▶ TASK GOAL
Below are records; how many of their lines contain "will"? Answer with only the number.

▶ EXTRACTED INFORMATION
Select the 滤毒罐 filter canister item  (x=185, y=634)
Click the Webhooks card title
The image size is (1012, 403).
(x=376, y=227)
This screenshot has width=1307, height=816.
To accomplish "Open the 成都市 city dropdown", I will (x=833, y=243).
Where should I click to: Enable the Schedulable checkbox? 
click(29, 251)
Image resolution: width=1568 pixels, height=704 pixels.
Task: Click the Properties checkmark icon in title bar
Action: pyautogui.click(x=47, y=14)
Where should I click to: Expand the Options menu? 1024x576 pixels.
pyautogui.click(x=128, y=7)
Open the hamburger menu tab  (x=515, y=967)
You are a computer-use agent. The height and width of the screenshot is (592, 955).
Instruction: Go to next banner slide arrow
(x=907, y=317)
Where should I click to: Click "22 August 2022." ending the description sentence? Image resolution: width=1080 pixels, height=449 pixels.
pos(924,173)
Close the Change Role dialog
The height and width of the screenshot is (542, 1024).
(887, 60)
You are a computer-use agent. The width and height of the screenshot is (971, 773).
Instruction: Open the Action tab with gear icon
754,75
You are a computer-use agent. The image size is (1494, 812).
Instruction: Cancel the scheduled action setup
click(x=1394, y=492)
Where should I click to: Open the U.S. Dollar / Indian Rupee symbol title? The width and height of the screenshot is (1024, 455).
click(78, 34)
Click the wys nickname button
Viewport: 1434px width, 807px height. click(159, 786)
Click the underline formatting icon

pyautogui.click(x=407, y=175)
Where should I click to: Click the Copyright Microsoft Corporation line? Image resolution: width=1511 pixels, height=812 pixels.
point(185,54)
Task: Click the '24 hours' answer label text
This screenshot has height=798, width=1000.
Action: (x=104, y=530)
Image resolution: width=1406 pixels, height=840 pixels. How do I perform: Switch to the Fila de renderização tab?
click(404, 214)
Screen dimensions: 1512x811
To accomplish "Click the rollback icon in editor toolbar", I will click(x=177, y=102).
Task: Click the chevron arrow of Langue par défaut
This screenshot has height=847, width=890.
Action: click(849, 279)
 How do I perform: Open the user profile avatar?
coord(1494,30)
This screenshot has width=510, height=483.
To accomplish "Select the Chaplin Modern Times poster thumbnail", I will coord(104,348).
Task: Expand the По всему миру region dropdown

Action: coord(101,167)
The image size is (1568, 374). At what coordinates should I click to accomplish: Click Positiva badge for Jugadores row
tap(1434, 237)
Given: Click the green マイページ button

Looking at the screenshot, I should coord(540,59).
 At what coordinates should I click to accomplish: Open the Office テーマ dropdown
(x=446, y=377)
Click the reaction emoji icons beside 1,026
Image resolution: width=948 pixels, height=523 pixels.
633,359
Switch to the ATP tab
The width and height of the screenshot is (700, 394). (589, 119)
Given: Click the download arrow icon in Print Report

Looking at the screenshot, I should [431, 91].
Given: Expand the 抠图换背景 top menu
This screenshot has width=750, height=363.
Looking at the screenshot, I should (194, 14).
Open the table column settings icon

▶ REPLY TO THE EXERCISE
3